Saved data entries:
══════

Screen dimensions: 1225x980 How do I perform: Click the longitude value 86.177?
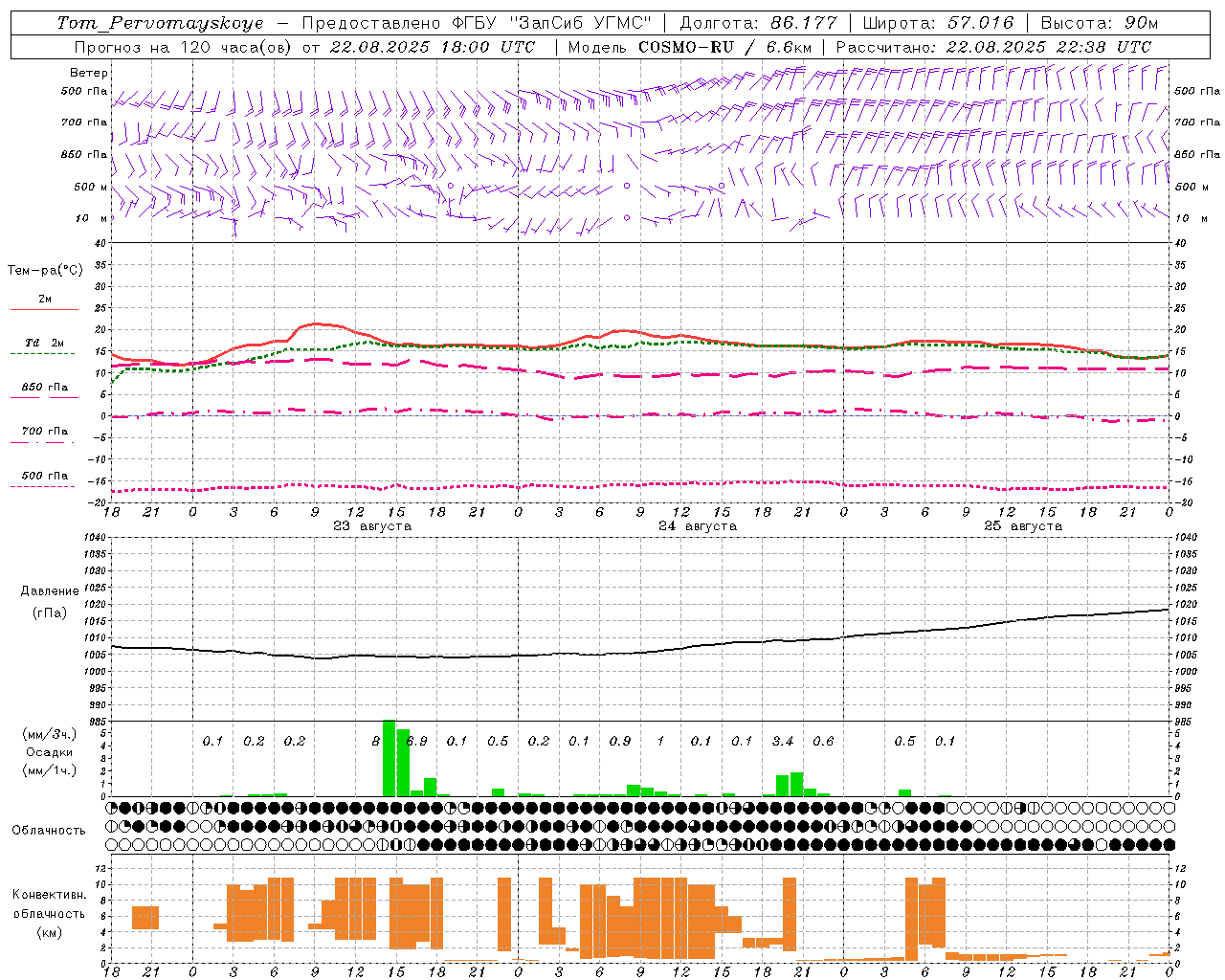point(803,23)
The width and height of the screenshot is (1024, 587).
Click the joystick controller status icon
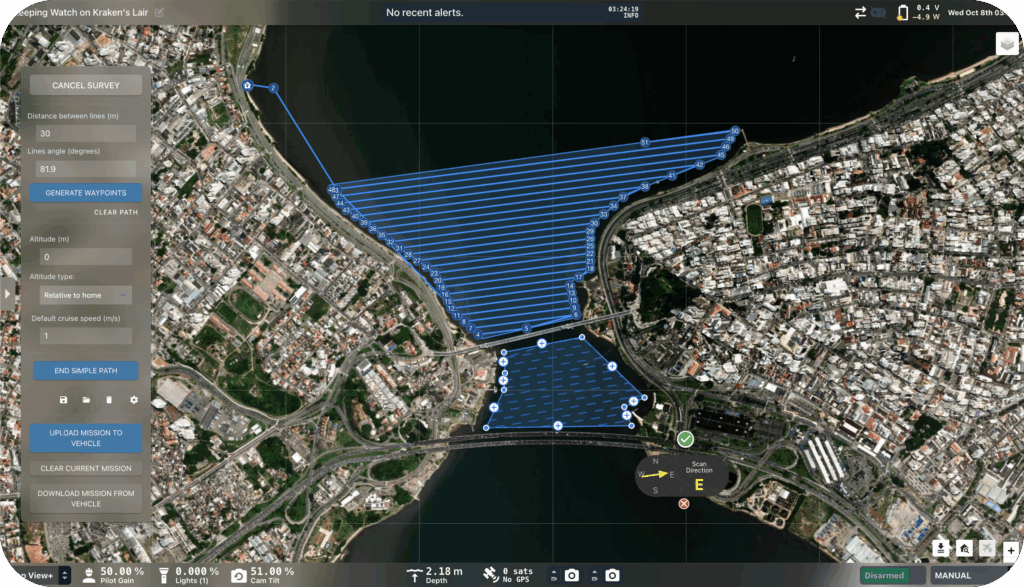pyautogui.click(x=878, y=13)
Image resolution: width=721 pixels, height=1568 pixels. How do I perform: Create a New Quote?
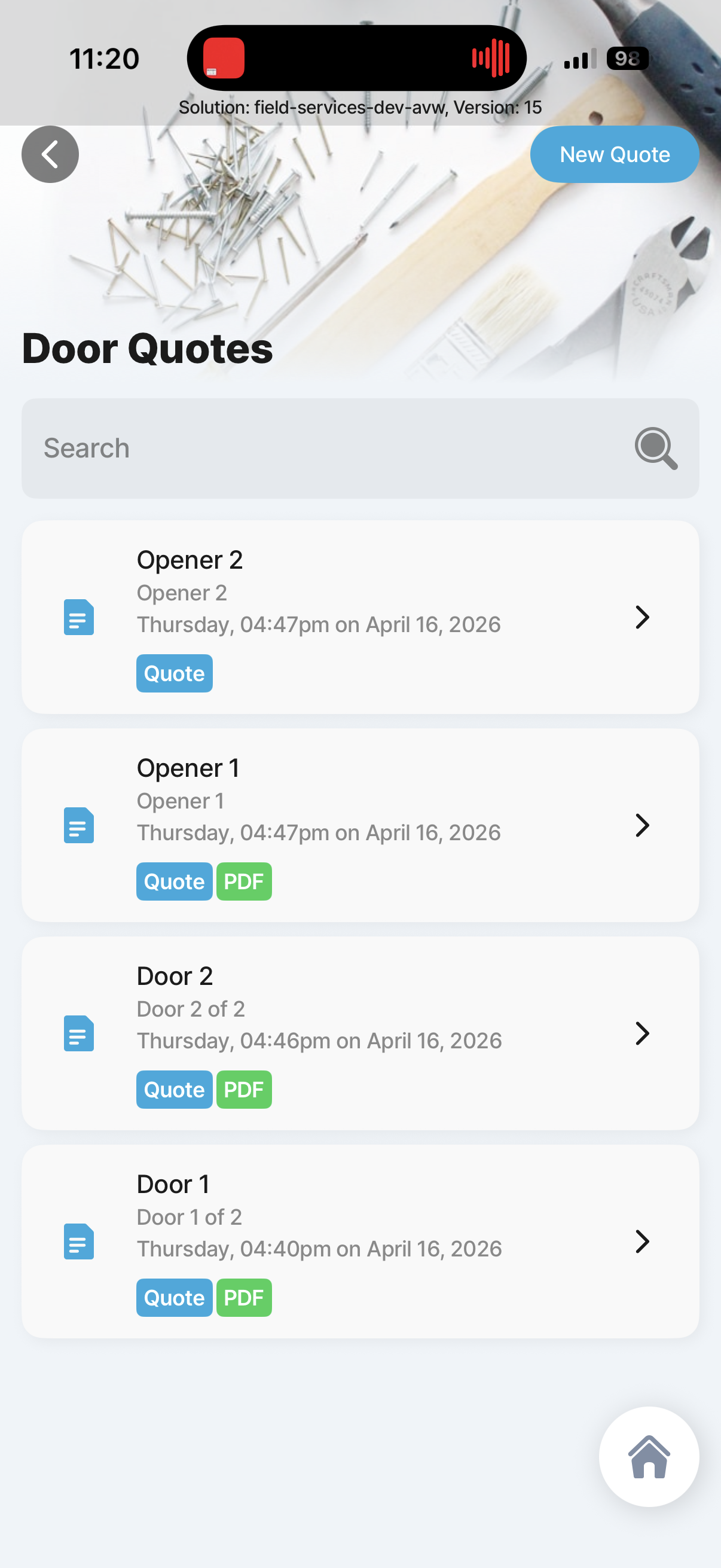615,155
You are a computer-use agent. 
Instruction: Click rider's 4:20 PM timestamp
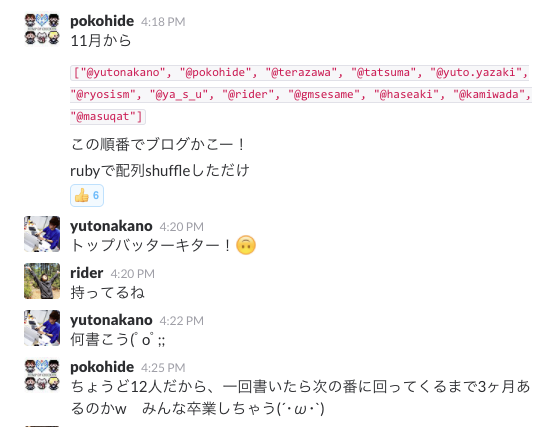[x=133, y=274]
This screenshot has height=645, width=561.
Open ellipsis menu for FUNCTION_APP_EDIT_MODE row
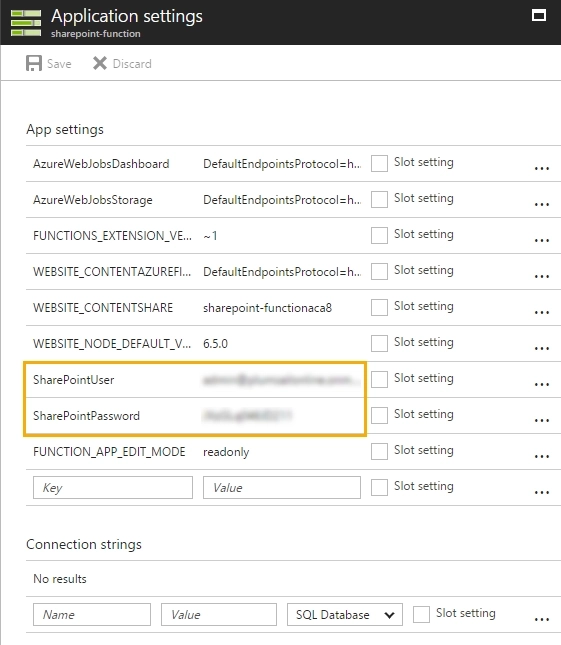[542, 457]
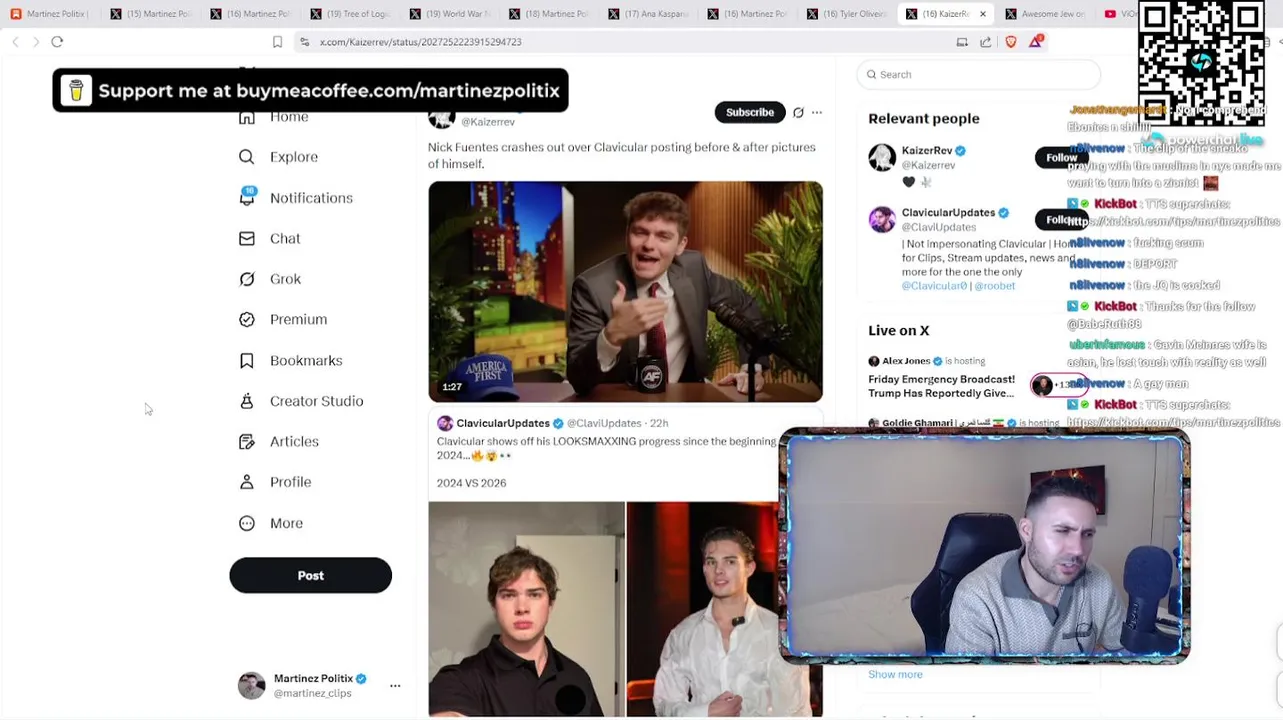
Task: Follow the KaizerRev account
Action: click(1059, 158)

══════

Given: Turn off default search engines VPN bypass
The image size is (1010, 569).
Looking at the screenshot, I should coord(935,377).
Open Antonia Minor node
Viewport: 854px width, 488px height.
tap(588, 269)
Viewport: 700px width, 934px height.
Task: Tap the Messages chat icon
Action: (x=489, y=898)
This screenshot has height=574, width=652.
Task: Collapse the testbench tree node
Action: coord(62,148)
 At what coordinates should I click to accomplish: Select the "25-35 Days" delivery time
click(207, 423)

══════

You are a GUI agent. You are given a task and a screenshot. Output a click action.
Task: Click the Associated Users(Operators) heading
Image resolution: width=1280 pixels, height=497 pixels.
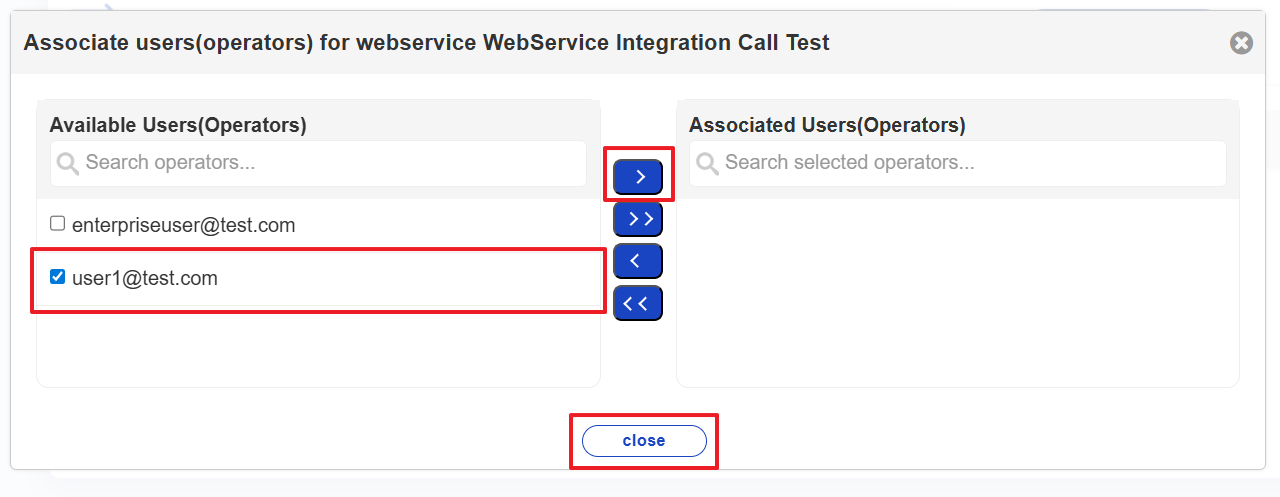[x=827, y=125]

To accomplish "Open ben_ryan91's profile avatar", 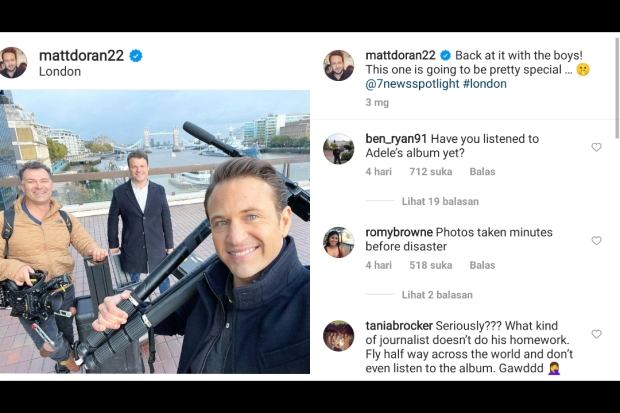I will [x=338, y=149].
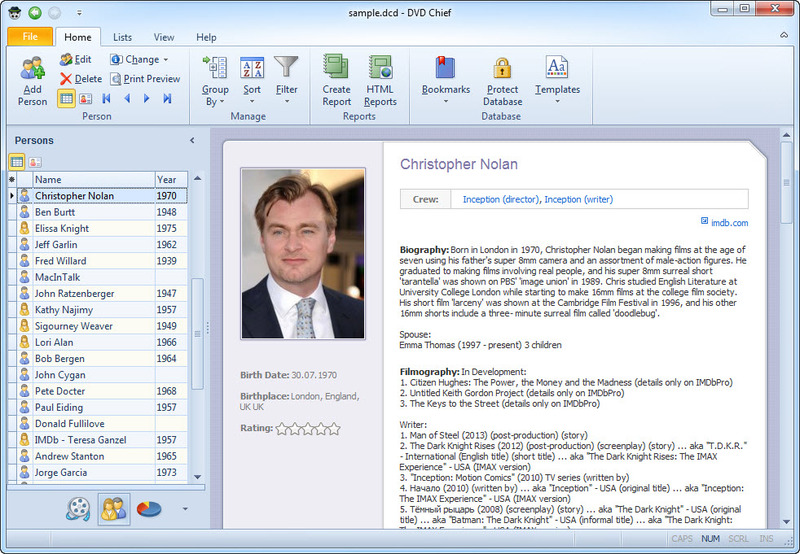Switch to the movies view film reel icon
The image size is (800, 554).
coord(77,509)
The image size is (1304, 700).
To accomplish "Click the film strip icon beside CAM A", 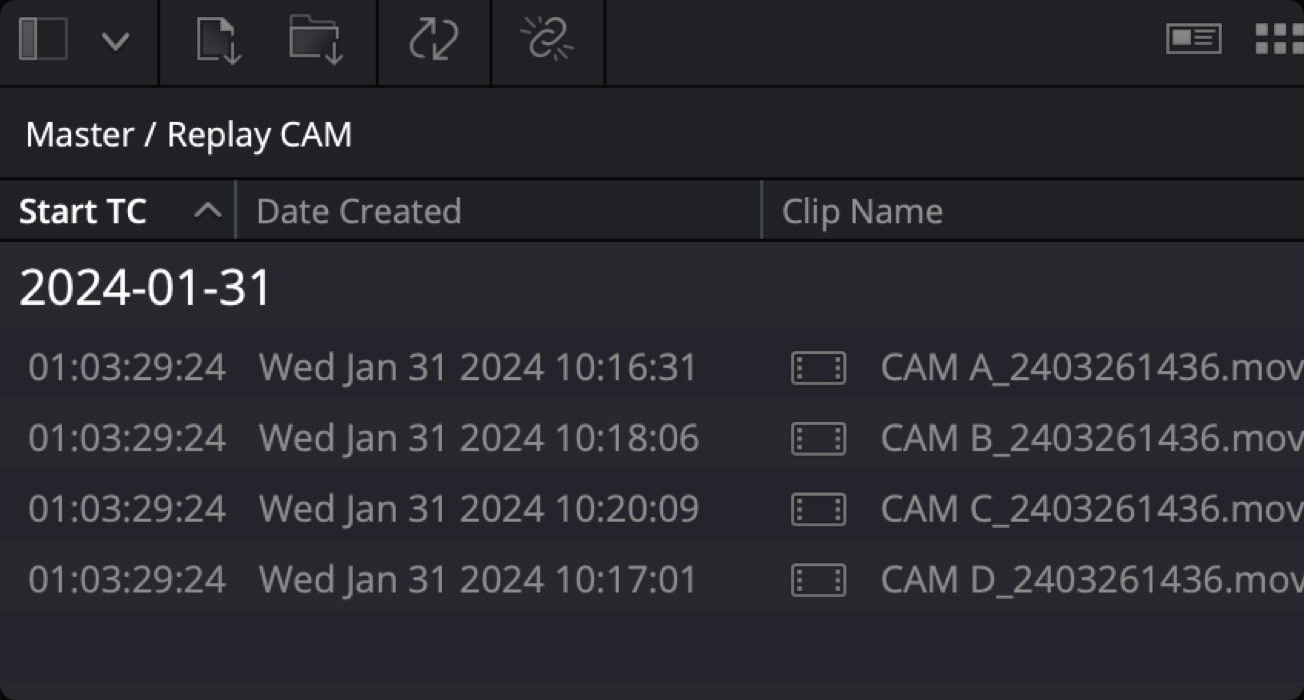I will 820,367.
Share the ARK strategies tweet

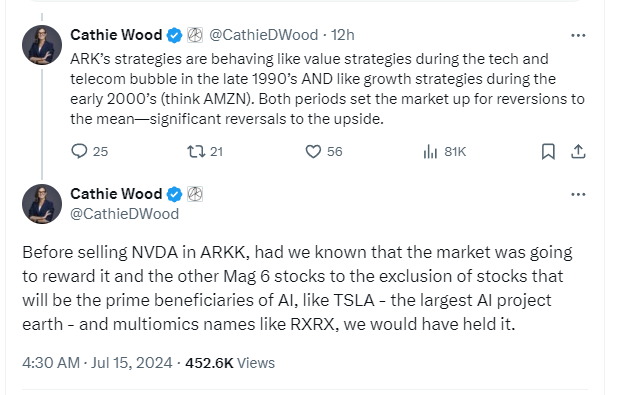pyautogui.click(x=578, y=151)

══════

*Aim of the exercise*:
Your whole answer should be one number, the count of lines in the records that hold "agent".

*Answer space*:
2